Among the entries that follow, locate the line with "Smilies (55, 2334)" and the line with "Advertisement (529, 1983)". Output those lines and all lines in between, exactly, minus the pictures.

# Records shown:
==============================

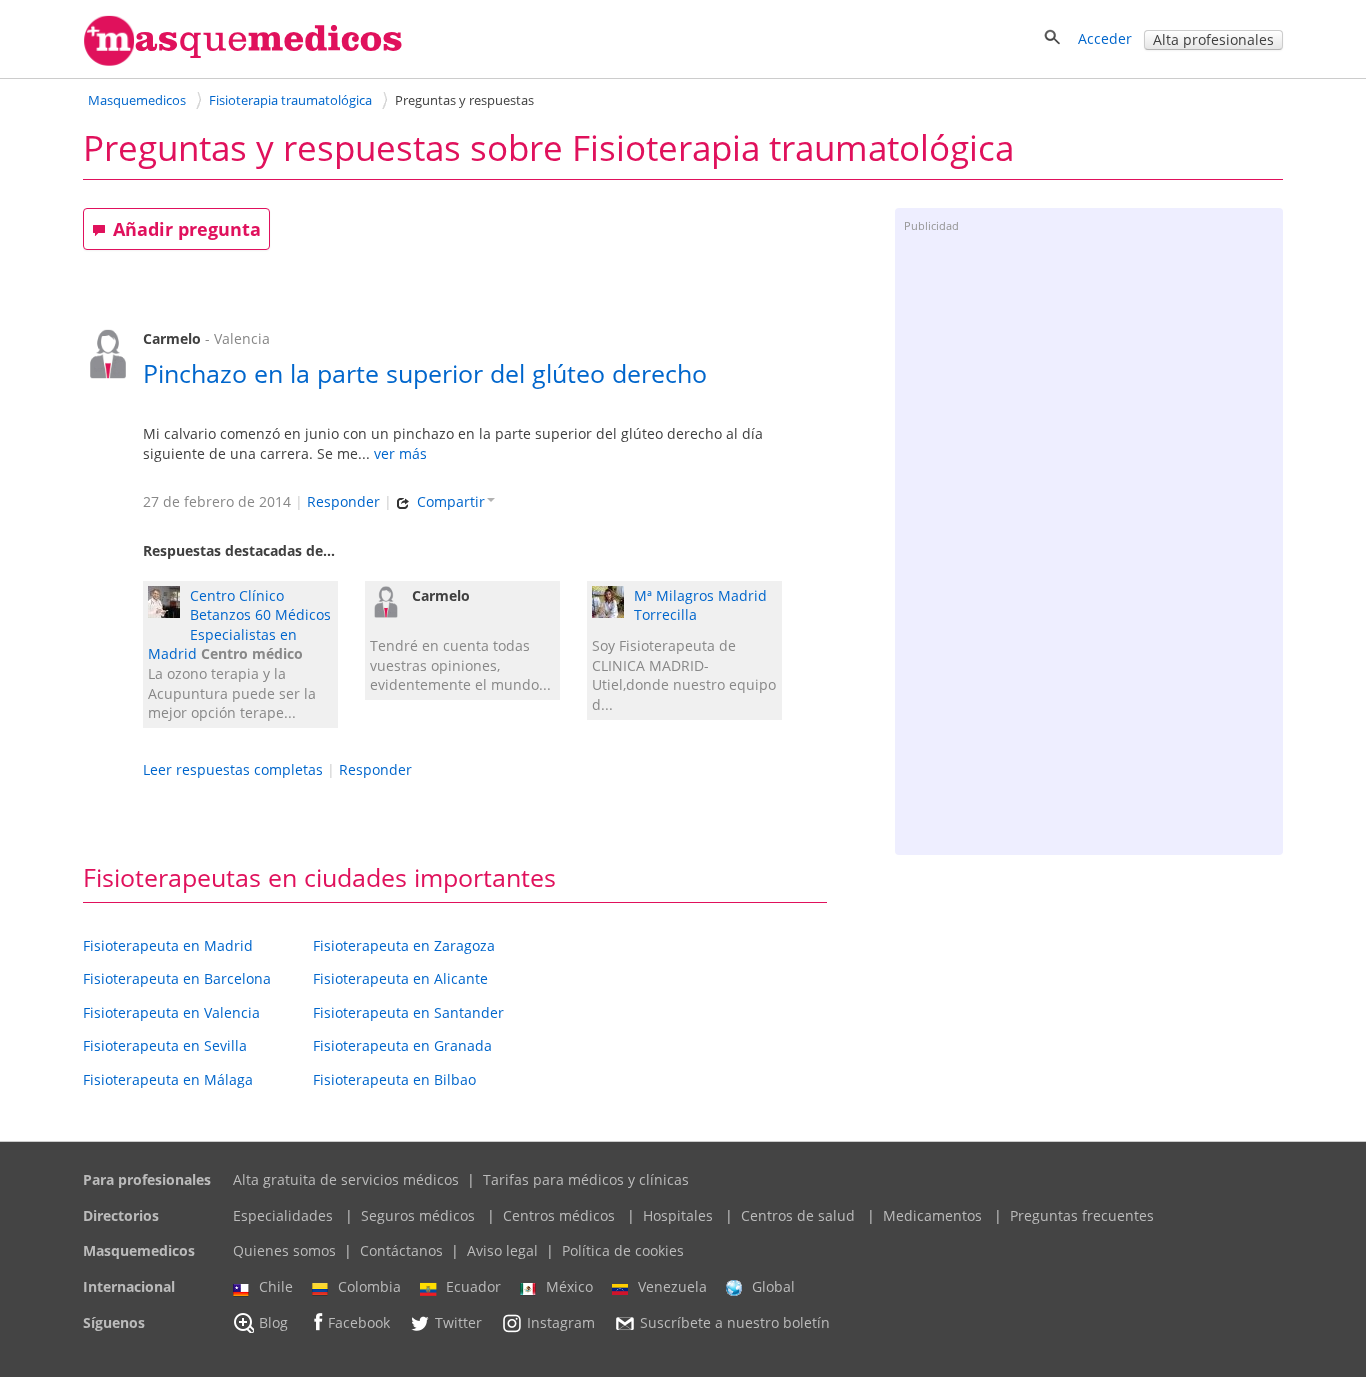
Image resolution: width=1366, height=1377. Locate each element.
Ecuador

==============================

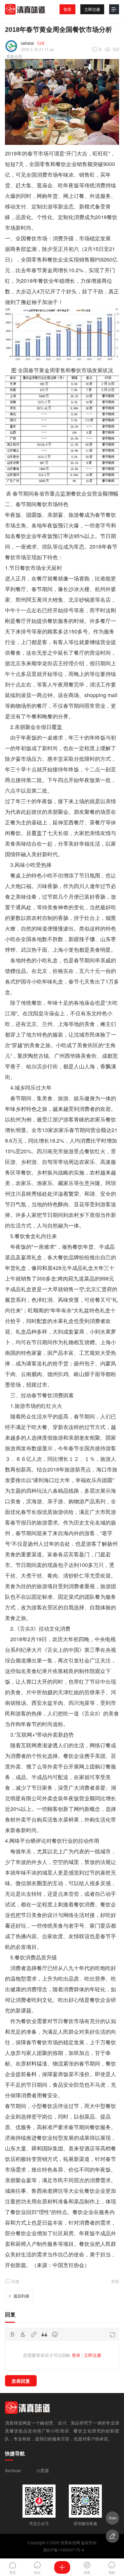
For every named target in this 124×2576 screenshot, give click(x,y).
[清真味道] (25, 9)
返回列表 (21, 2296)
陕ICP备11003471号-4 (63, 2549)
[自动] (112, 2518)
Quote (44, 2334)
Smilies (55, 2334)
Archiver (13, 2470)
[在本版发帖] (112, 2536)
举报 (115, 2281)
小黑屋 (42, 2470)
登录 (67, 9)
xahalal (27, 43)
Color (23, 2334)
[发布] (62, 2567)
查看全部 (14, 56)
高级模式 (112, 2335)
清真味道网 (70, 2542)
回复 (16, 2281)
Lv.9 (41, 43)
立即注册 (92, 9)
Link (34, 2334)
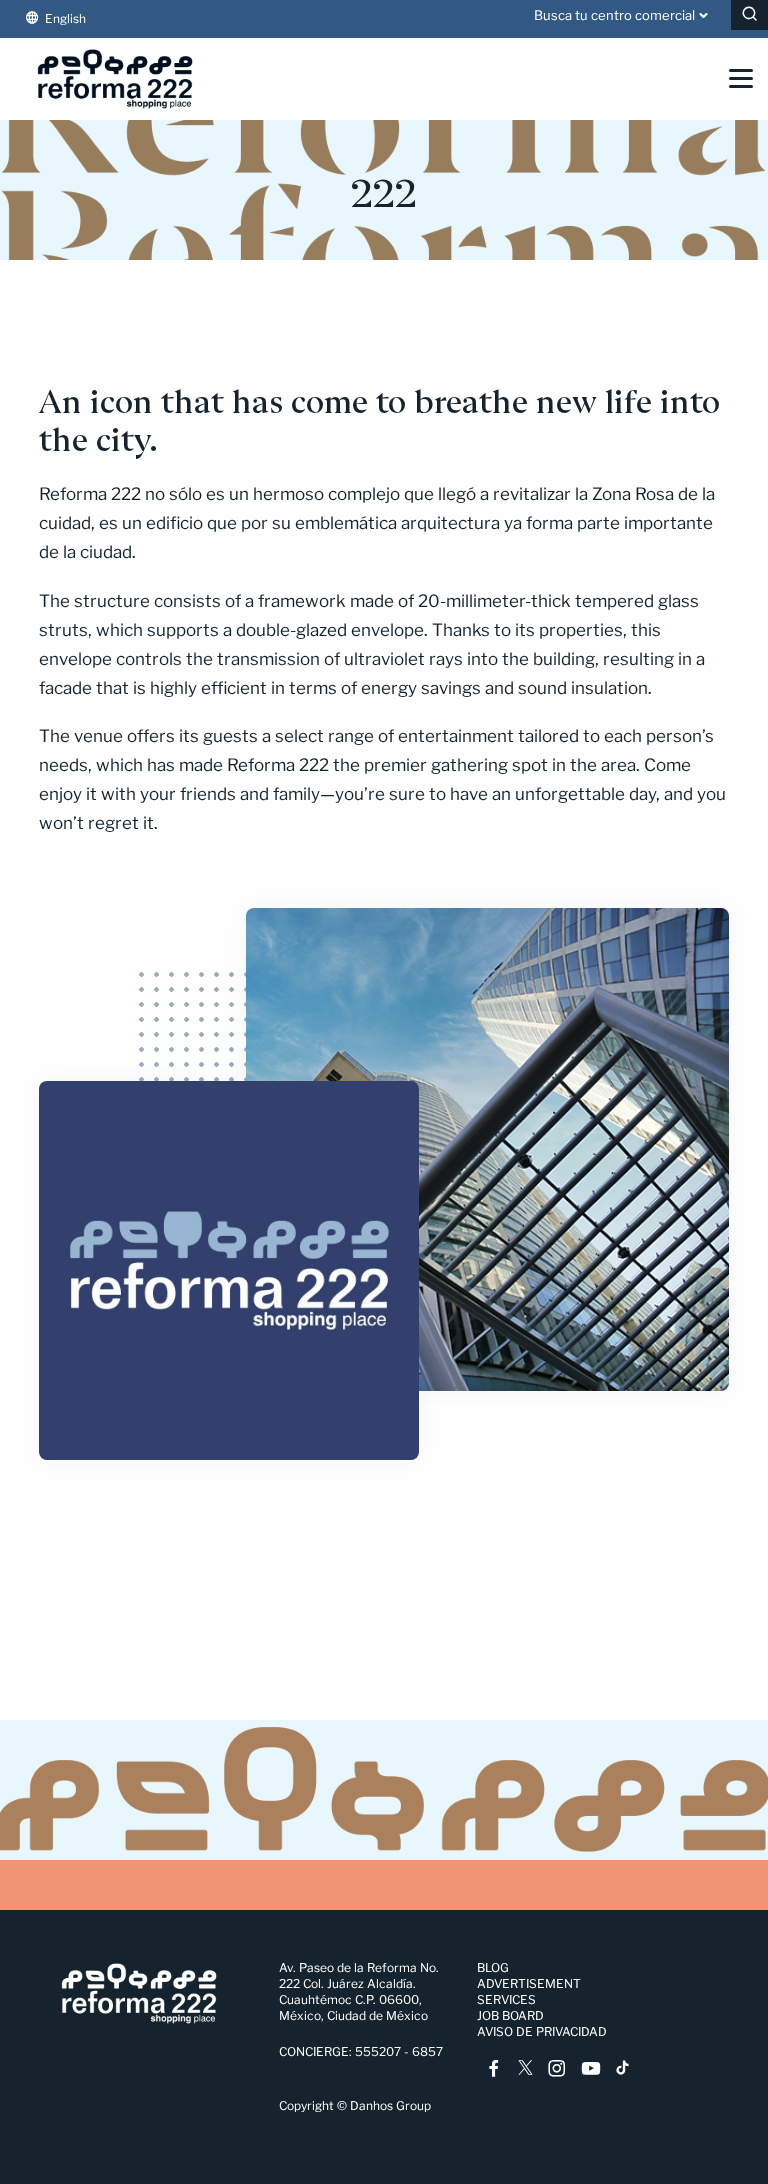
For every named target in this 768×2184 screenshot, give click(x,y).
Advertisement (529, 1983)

==============================

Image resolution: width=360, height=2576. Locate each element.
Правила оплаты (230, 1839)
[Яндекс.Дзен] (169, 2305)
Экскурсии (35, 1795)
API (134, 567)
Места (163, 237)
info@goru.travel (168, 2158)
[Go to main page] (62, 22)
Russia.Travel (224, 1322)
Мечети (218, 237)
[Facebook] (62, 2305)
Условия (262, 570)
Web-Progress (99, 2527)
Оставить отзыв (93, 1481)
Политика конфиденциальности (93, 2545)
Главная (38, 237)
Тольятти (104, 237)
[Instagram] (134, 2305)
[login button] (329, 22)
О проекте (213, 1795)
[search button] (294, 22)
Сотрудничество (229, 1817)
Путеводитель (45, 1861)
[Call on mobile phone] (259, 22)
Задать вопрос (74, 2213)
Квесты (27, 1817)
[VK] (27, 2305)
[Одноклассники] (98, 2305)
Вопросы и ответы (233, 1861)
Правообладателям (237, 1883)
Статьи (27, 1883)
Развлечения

==============================

# Result for this exercise:
Smilies (55, 2334)
Archiver (13, 2470)
[在本版发帖] (112, 2536)
举报 (115, 2281)
小黑屋 (42, 2470)
登录 (67, 9)
xahalal (27, 43)
Color (23, 2334)
[发布] (62, 2567)
查看全部 (14, 56)
高级模式 (112, 2335)
清真味道网 (70, 2542)
回复 (16, 2281)
Lv.9 (41, 43)
立即注册 (92, 9)
Link (34, 2334)
For every named target in this 768×2184 screenshot, give click(x,y).
Advertisement (529, 1983)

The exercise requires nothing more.